The importance of the thermal signal can be seen immediately by overlaying isotherms onto the structural map (Figure 4). It is unusual to have Pleistocene sediments that were sitting at 0 deg. centigrade only 400,000 years ago, hotter than 80 deg. centigrade now at a depth of only 5000 Ft. Very active convective heat transfer must be involved. Transient bursts of fluid are suggested by our models to produce the thermal signal observed (Figure 3).

Couple this thermal signal with significant overpressures, and something clearly dynamic must be happening (Figure 3). The pressure gradient bulges even more abruptly and at the same locale (the oil fields) as the temperature anomaly. Modeling of the coupled pressure and temperature bulges requires a transient fluid burst that has occurred within the last 10,000 years or so. Some kind of a burst of fluids involving a pathway along the growth fault system is required.

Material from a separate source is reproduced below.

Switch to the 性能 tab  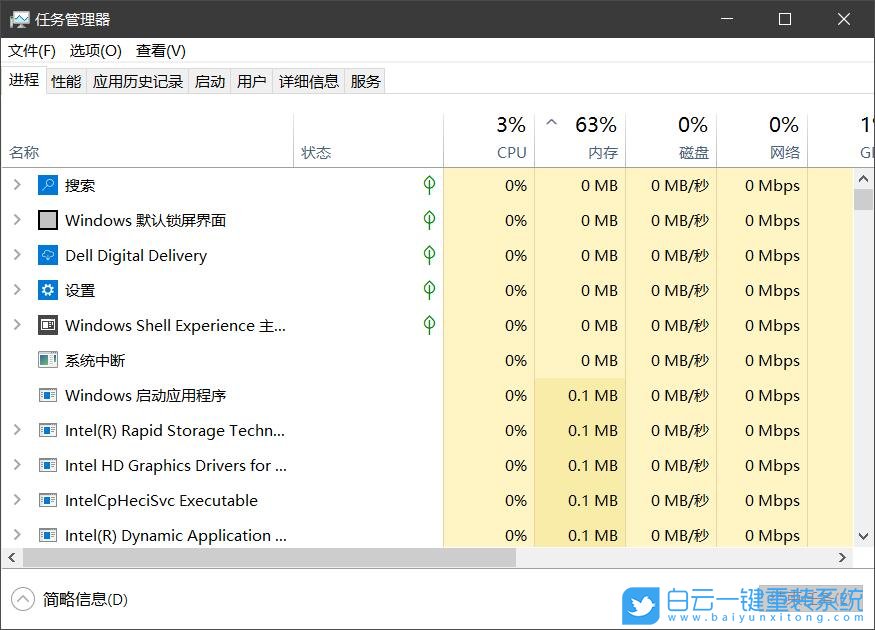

Production history and reservoir refilling

The plot thickens significantly when you examine the production history of the Eugene Island 330 field. The whole field has been depleting unusually slowly (Figure 4). In about 15 years you could generally deplete most reservoirs in the Gulf Coast. In terms of fractal behavior, there is a different fractal dimension to the Eugene Island 330 fields compared to normal fields. The overproduction is easy to identify if you compare the initial production, (how many barrels per day that the reservoirs came onto production) versus the production decline rate, (the slope of the production decline per unit time).

Regardless whether Eugene Island 330 field reservoirs have high or low initial production, they have a very low decline rates. Consider block 314, for instance, where there is much more initial production of gas than oil, yet the decline of oil has been a little steeper than the decline of gas. Whereas in blocks 330 and 331, there is virtually no decline in the rate of oil or particularly gas being produced in that reservoir per year over the whole life of the field.

Something unusual is happening. Specifically, we believe the event that we are observing in the coupled pressure and temperature signatures is the same migration event that is causing the overproduction-- both are caused by new hydrocarbons that are coming into these reservoirs as they are being produced.

The Red fault connection

The re-charge observations are further reinforced by the variation in amplitudes observed in the 3-D seismic surveys from the area. There is a clearly discernible amplitude anomaly "trail" from the 4200, 5200 and 6200 foot reservoirs to the Red Fault Zone in Eugene Island Block 330 (Figure 5).Deeper reservoirs from 6800 to 7800 feet are connected to a large antithetic fault that intersects the Red Fault Zone at depth. Similar trails are found to the Red Fault Zone from the 4700 foot and 5200 foot producing sands of EI blocks 338 and 339, and the 5200 foot and 6200 foot sands of EI 331. At least 7 separate amplitude trails appear to trace the filling pathway downward from the shallow reservoirs. These migration pathways intertwine into a complex, distributary flow network branching from what appear to be three primary "source" areas at depth.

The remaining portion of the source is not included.